Decide whether each statement below agrees with the passage on data and records that follows, and answer yes or no for each, quoting the words of the passage that decide it. (a) The passage says datum is the singular form of data and is hardly ever used. (b) The passage says describing a physical thing such as a tree is easier than recording the steps of a physical activity. (c) The passage says a five-digit zip code must be named precisely to distinguish it from the nine-digit zip code.

• TEXT PASSAGE:

┏━━

Note that the word data is used in the plural (datum is the singular form although this is hardly ever used.) This use of the plural form also tells us that a single fact (a single word or number) is usually not enough to convey information, we need multiple facts, multiple words or multiple numbers (data) or words, numbers and definitions to convey information.

For instance, a single word or number (as in the zip code above), or even a list of words or numbers in an of itself is usually meaningless without some explanation as to what those words or numbers represent.

In the case of the above five-digit number we must also give it a precise name, in this case it is a five digit zip code, to distinguish it from the nine digit (five plus four) zip code.

In the case of lists, we require some explanation as to why the specific entries in the list were assembled, and what significance if any can be attached to the order if the entries in the list. At minimum, a single word or number, requires some definition or explanation before it becomes meaningful.

From the above discussion we can arrive at the following definitions:

A brief history of data

From the earliest times, people have attempted to describe the things around them, and to create records of their actions. These records were intended to preserve for later use, information about what happened, what was happening and what was expected to happen in the future. These records cover every aspect of human interaction, both private and public, personal and interpersonal.

Some of the earliest forms of records appear as notches on sticks and bones, and to some extent as the various forms of art - cave paintings and statues.

The word history itself means a narrative of events, or a chronological record of events. To record is to set down for preservation, in writing or in other permanent form. A record is thus an account of information or facts, set down in writing or pictorially as a means of preserving knowledge. If data are clearly defined words and or numbers, if information is organized data, if information is knowledge, and if records are a way of preserving knowledge, then we can see that there is a direct link between data and the recording of knowledge.

Records were, and still are created for many different reasons. Aside from recording observations and the results of human activity, people have also attempted to record their ideas for posterity; ideas about life, beauty, nature; ideas about how and why things work the way they do. These records are the stuff and essence of the physical sciences, art, philosophy, the social sciences, etc.

The difficulties in describing things

Some of the things people have sought to record were relatively easy to set down, others much more difficult. It is easy to record the steps one goes through to perform some physical activity. It is somewhat more difficult to describe something physical, such as a house, a tree, an animal. These things can be seen and felt, and although most people see these things the same way, there are slight differences in perspective, orientation, and experience which make those perceptions different, and these differences make the descriptions different.

There are also differences in people's ability to make those recordings. These differences show up in vocabulary, use of words, sentence and phrase construction, style, technique, and a myriad other things which differentiate the ordinary from the brilliant. In addition, some people are more observant than others, and some are more meticulous in their description. Some, as noted above, just have a wider vocabulary or make better choices of words and can thus describe things is more picturesque manner, more meaningfully, more clearly, or in more detail.

If problems, and differences of perception and thus of description arise when people describe the physical, is it any wonder that even more problems arise when they venture into the realm of the ideas, the things which cannot be seen or felt.

┗━━

• DATA SHOWN:
┏━━

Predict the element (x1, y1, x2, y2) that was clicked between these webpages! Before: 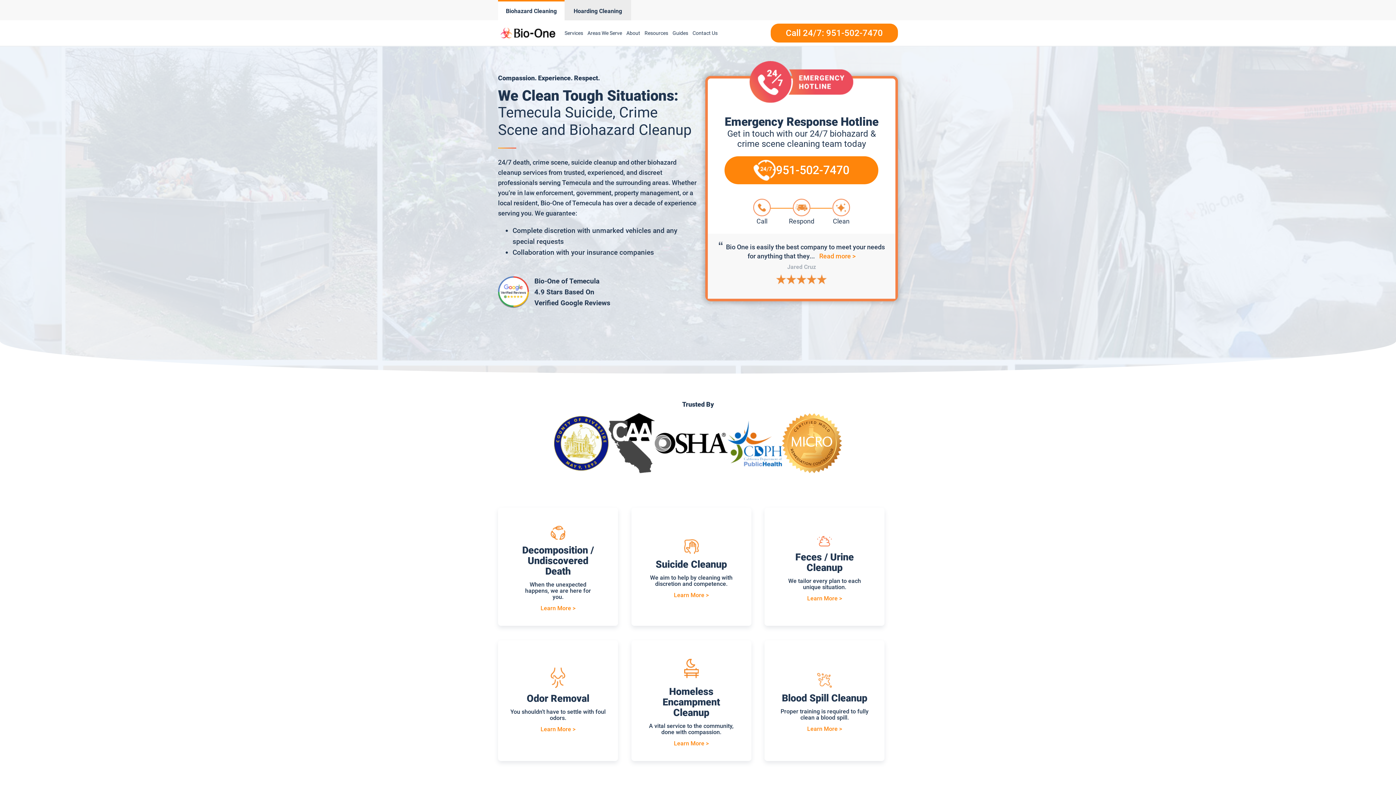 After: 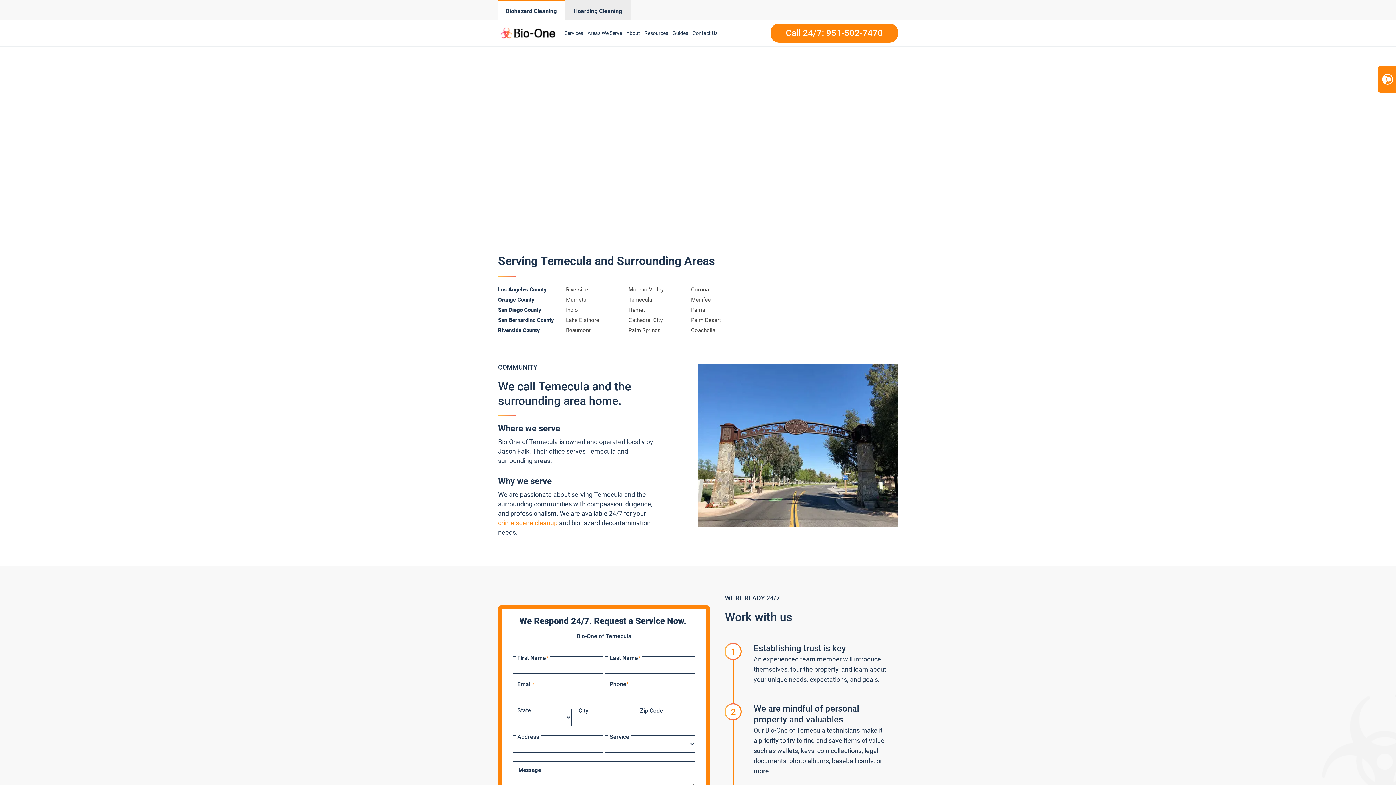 Action: bbox: (585, 21, 624, 44) label: Areas We Serve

┗━━

• WORKED SOLUTION:
(a) Yes: "datum is the singular form although this is hardly ever used."
(b) No: "It is easy to record the steps one goes through to perform some physical activity. It is somewhat more difficult to describe something physical, such as a house, a tree, an animal."
(c) Yes: "we must also give it a precise name, in this case it is a five digit zip code, to distinguish it from the nine digit (five plus four) zip code."